* **Assigned task**: Exclude all pictures. Then restate, word for word, the entries from the first line through the line that contains "Given: Click Page 2 tab at bottom".

──────────

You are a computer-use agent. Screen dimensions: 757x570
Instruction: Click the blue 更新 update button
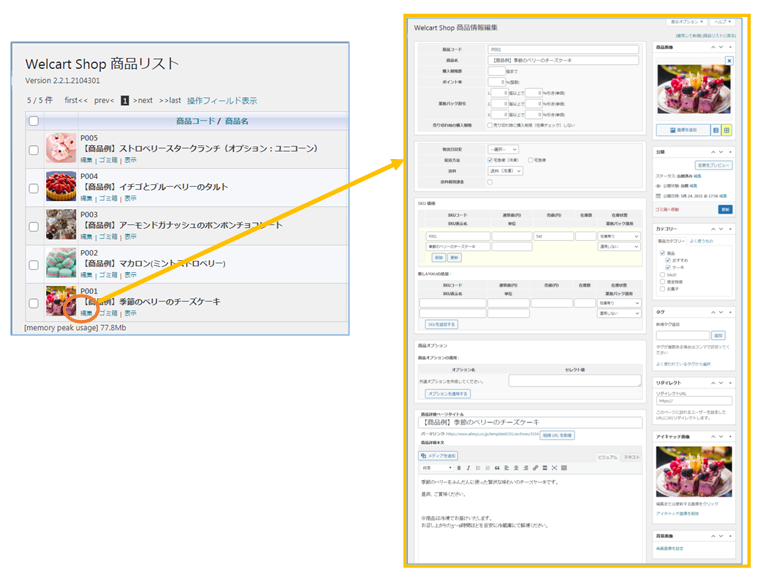(x=726, y=209)
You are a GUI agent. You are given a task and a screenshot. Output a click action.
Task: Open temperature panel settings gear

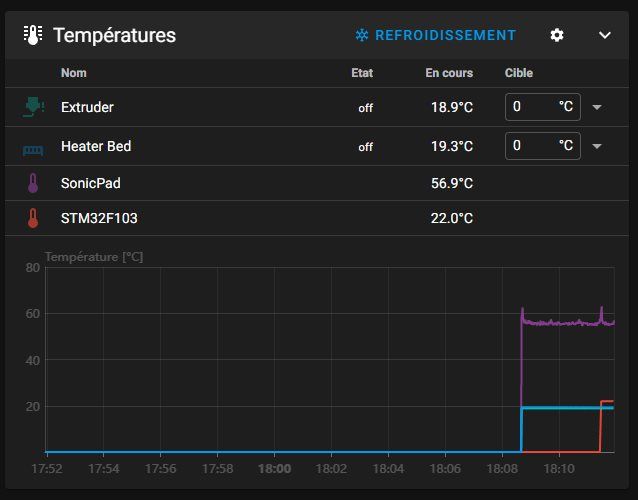[x=557, y=35]
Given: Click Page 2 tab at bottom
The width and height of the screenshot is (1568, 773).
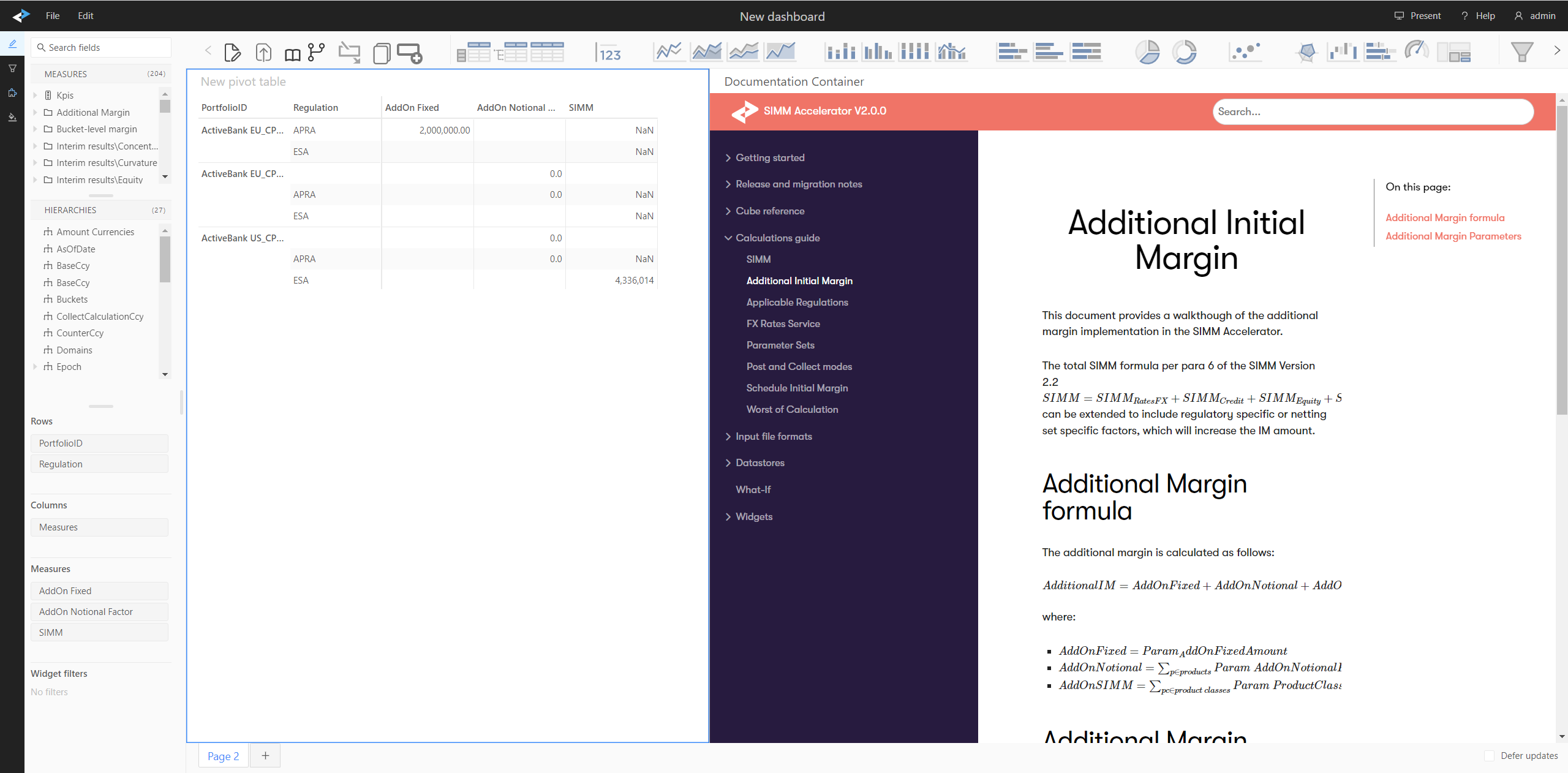Looking at the screenshot, I should pos(223,756).
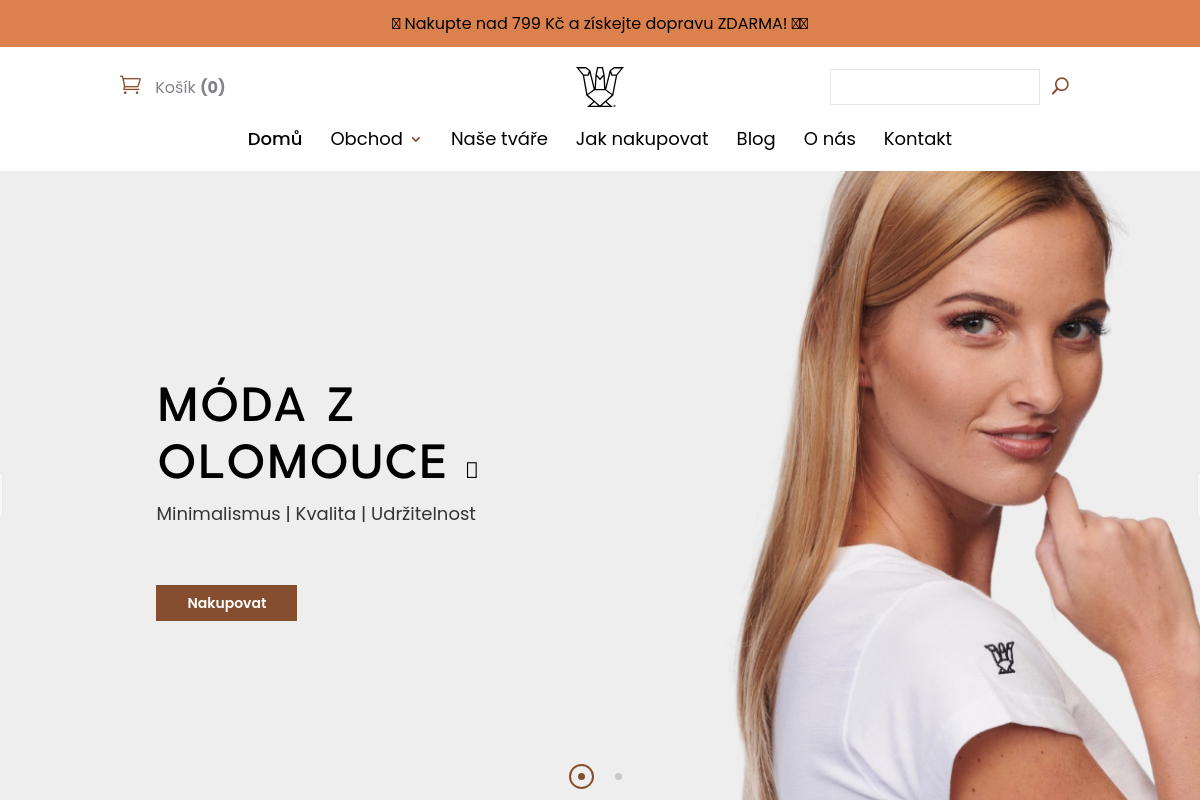Image resolution: width=1200 pixels, height=800 pixels.
Task: Switch to the second slide dot
Action: point(618,776)
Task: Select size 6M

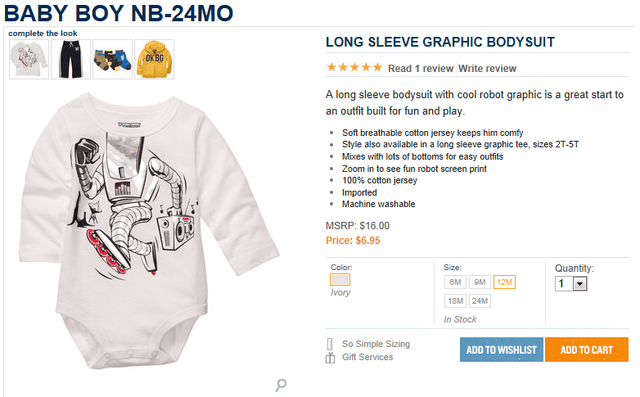Action: coord(455,282)
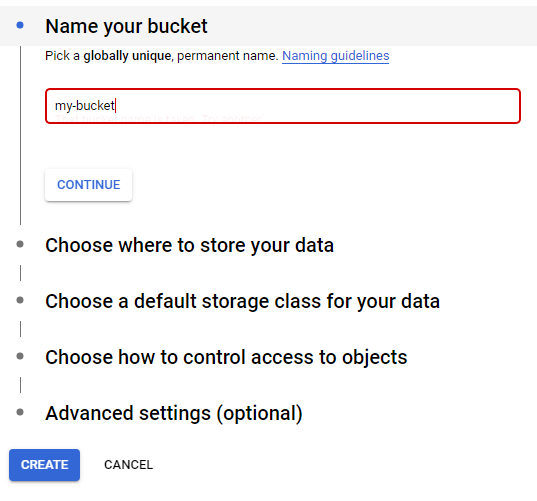537x501 pixels.
Task: Cancel bucket creation with CANCEL
Action: (x=128, y=465)
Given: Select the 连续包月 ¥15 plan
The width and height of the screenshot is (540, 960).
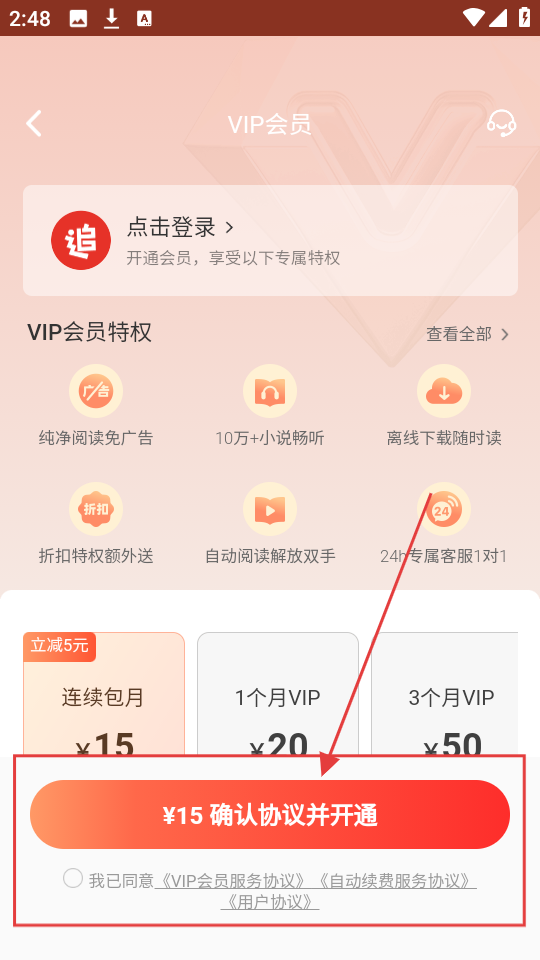Looking at the screenshot, I should pos(104,695).

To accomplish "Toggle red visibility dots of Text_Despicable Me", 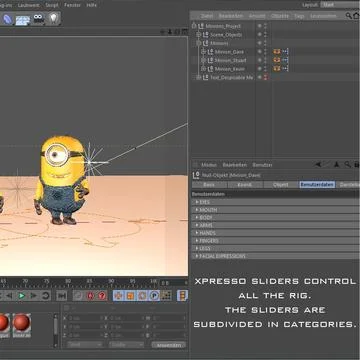I will pyautogui.click(x=266, y=77).
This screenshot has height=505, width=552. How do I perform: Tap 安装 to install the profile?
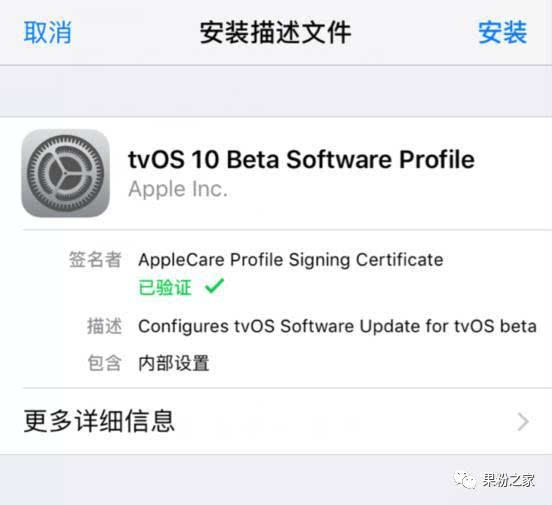502,32
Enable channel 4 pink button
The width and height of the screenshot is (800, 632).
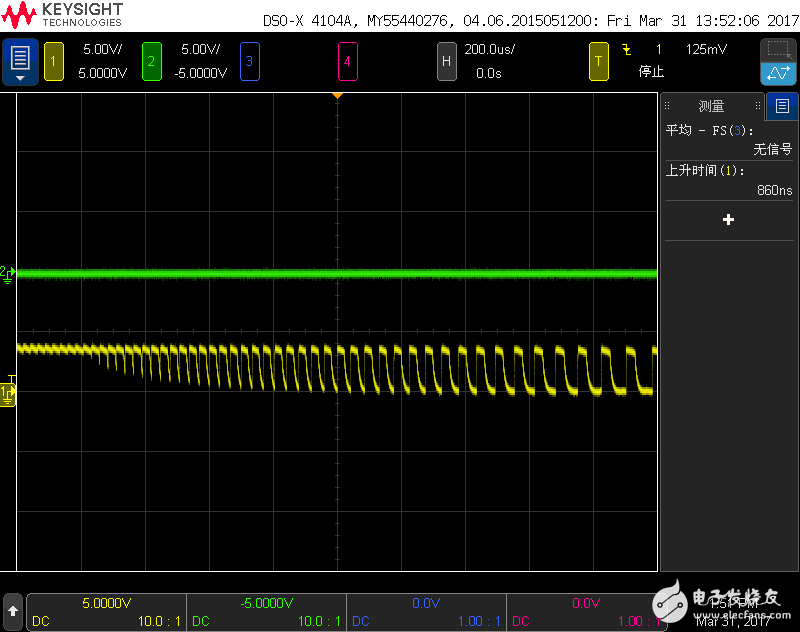[347, 61]
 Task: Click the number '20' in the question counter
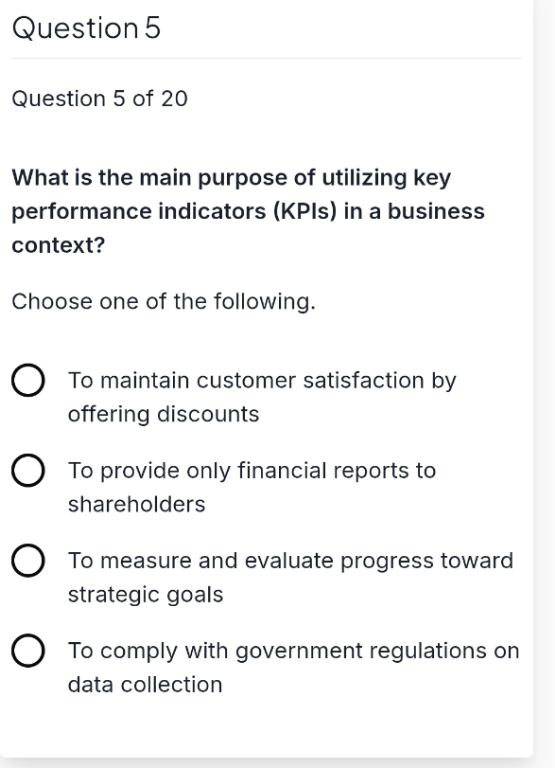[174, 99]
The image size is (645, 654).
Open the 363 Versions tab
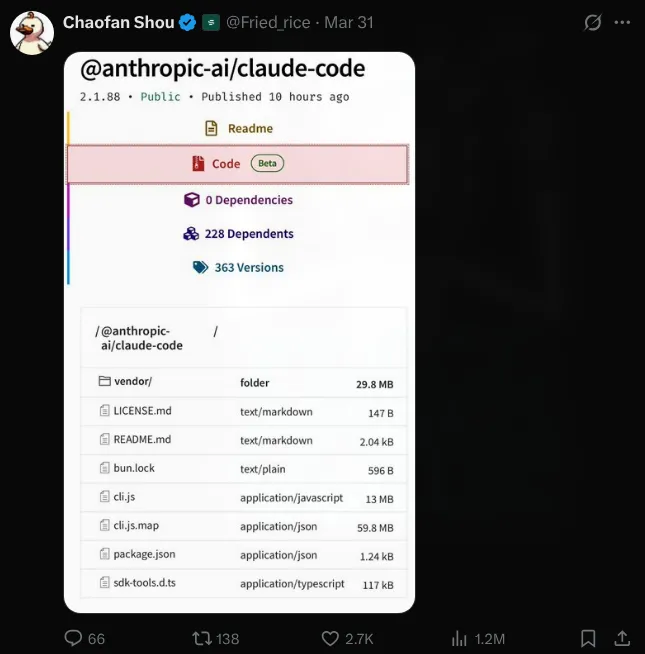[238, 267]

──────────

* **Result of the exercise**:
You are a computer-use agent. Screen dimensions: 757x570
Instruction: Click the blue 更新 update button
(x=726, y=209)
You are a GUI agent. You are given a task and a screenshot. Output a click action.
Task: Open temperature panel settings gear

[x=557, y=35]
Given: Click Page 2 tab at bottom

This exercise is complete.